Deanna Meadows turned out to be a woman in her early-to-mid-thirties. She wore a thick terry-cloth bathrobe. Her carrot-colored hair was pulled up on top of her head with a dark blue band of some kind. It looked as though she had started out wearing makeup, because two twin trails of drowned mascara still lingered on her cheeks. There was nothing besides the dead mascara to cover the fine sprinkling of freckles on her cheeks. She had been crying. When she opened the door, she was still sniffling.

Detective Jacek introduced himself and showed her his I.D. Deanna nodded. “I remember. You're the one I talked to earlier.”

“And this is Detective Beaumont of the Seattle Police Department. He's working on this case as well.”
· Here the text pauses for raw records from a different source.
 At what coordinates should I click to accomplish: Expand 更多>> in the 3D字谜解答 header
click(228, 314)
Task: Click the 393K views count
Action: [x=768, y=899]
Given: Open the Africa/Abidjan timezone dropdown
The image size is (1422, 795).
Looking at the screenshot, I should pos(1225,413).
Deanna Meadows led us into a spacious living room. Looking beyond the living room and out through the dining-room picture window, I could see one of the fairways on the golf course outside. That smooth expanse of green, evenly mowed-and-manicured grass provided a backyard that was long on lush and low on homeowner-driven maintenance. The thought crossed my mind that maybe not having to spend every Saturday pushing around a lawn mower outweighed the hazard of an occasional golf ball bouncing in through a window and landing on the dining-room table.
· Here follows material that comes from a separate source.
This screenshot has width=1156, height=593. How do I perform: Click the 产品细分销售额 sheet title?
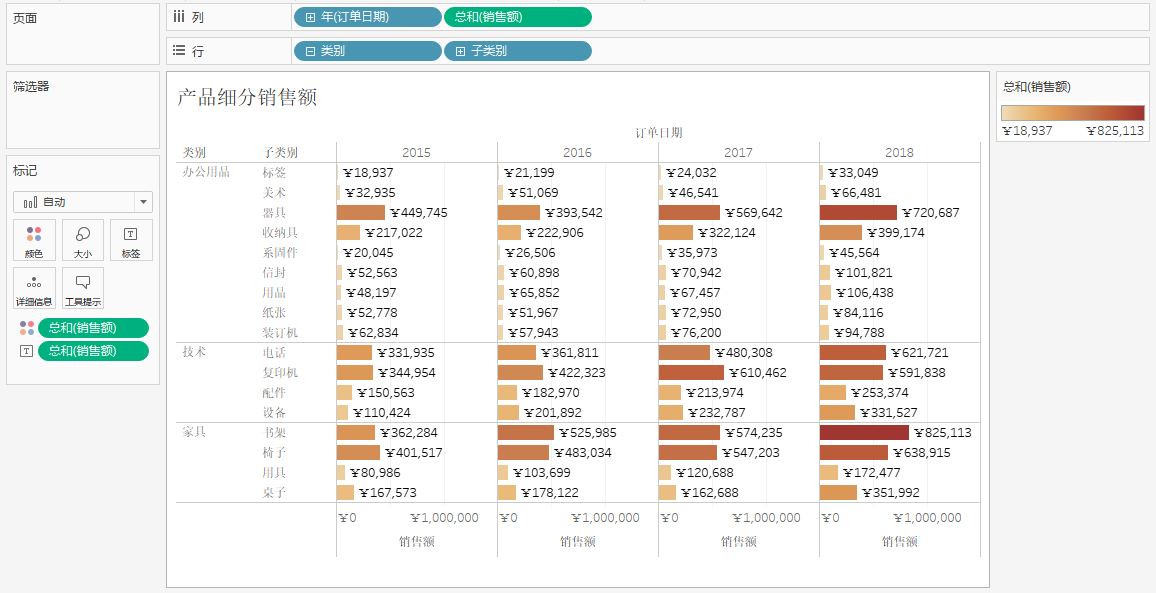[247, 97]
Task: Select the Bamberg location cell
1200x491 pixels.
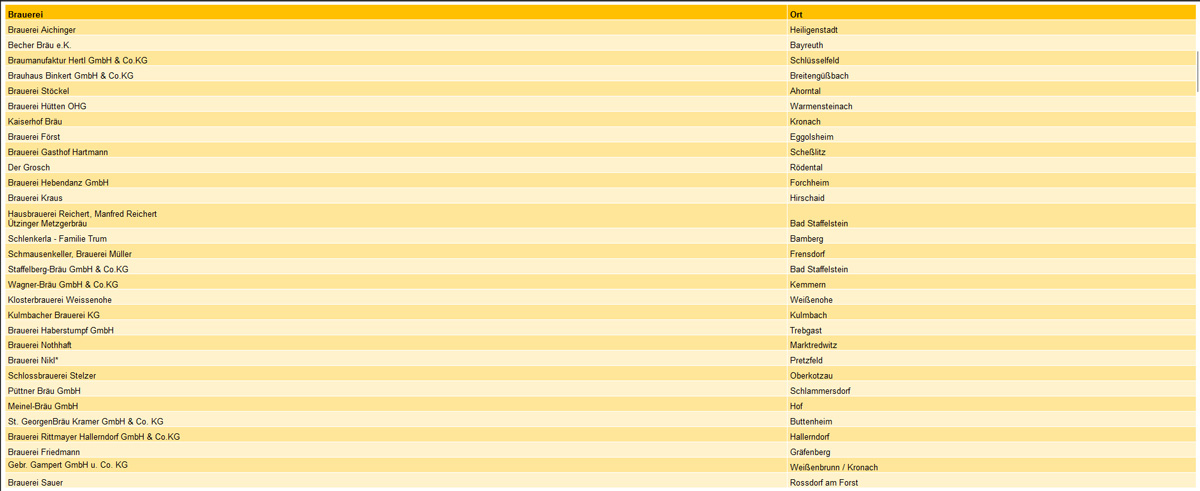Action: coord(806,239)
“I'm sorry things are in such a mess,” Deanna Meadows apologized.

Mess? I didn't see much mess. A few scattered newspapers were strewn around on the floor. There were two coffee cups sitting on an end table along with a pile of soggy, crumpled tissues. Other than that, the room was spotlessly clean, with no sign of kiddy-type debris anywhere. Unless there was an ever-vigilant nanny stowed somewhere upstairs, it was safe to assume that Deanna Meadows and her unnamed husband—she was wearing a wedding band—were childless.

Deanna motioned for Jack and me to sit down on the green-and-white living-room couch. “Coffee?” she asked.
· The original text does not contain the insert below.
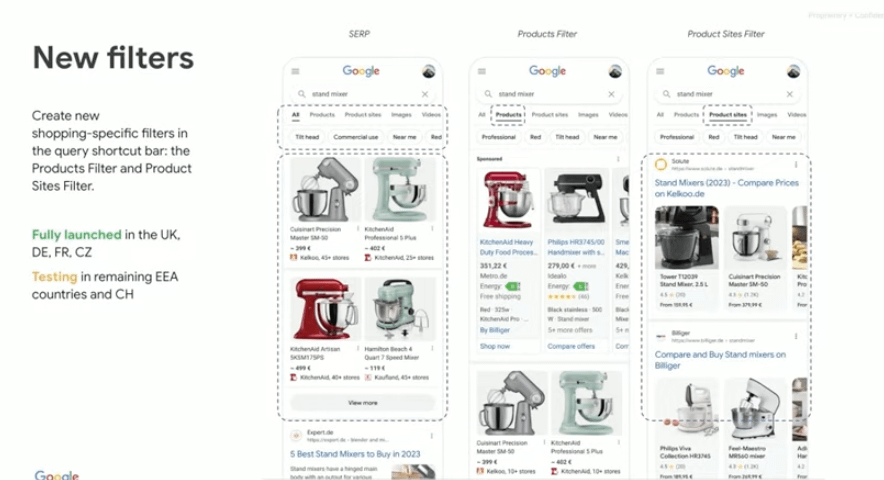Toggle the Tilt head chip in SERP phone
The height and width of the screenshot is (480, 884).
click(x=307, y=137)
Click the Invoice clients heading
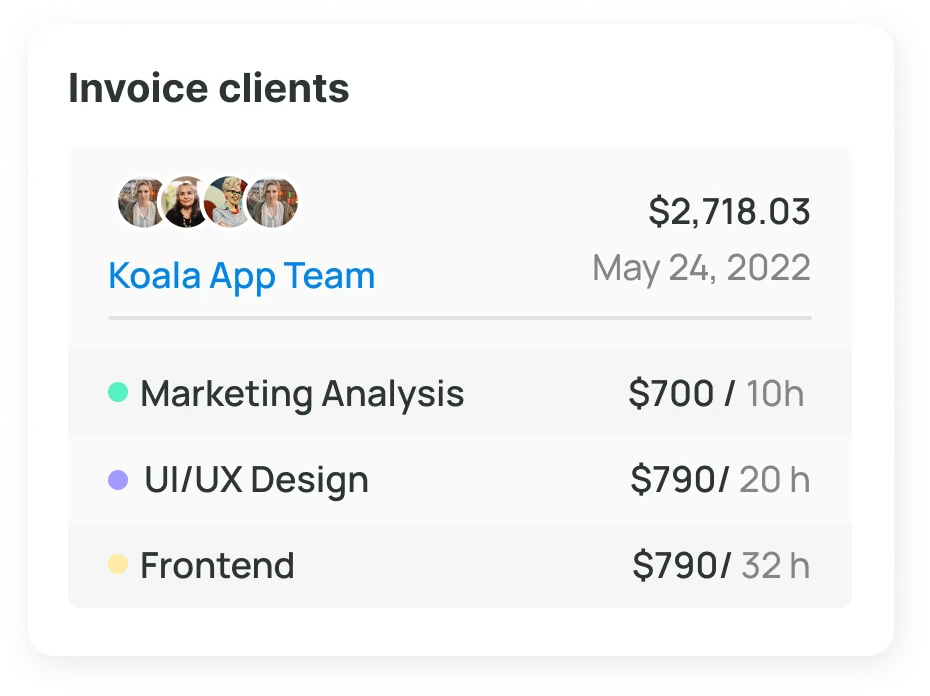The height and width of the screenshot is (696, 930). [209, 88]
We both accepted gratefully. While she hurried off to the kitchen to make it, I examined the two rooms that were visible from where I sat. They were furnished in a tasteful, uniformly comfortable style. The house seemed like some kind of safe haven in which Detective Jacek and I, along with
our ugly reason for being there, provided the only jarring notes.

Deanna Meadows was talking when she came back into the dining room, shouldering open the swinging door between that room and the kitchen.

“I was on the phone with my aunt just before you got here,” she said. She paused long enough to pass us mugs of coffee and to offer cream and sugar.

“Aunt Mary is my mother's sister. I was all right for a while, but as soon as she started talking about Denise, it set me off all over again. I don't know what's the matter with me. I just can't seem to stop crying. It's hard to believe that it's happened—that she's really dead.”

Sipping his coffee, Detective Jacek nodded sympathetically. “I'm sure this is all very difficult for you—and having us show up so soon like this must seem pretty heartless. But in order to solve cases we have to gather information as quickly as we can.”

Deanna nodded. “I know,” she said. “Mom told me. I promised her I'd do whatever I could to help.”

“What can you tell us about your sister?” Stan Jacek asked. “Her neighbors up on Camano Island knew her name and recognized her on sight, but she doesn't seem to have sought out friendships with any of them. No one could tell us much about her background—about where she came from and all that sort of thing.”

Deanna blew her nose. “I'll tell you what I can, but I have to watch the time,” she said. “My folks left Anchorage by plane this morning. They're due
in at Sea-Tac two hours from now. I'll have to leave before too long to go pick them up.”

“That's where you're from—Alaska?”

Deanna nodded. “Not originally. My folks moved up there from Dayton, Ohio, during the oil rush. They liked it so much they never left.”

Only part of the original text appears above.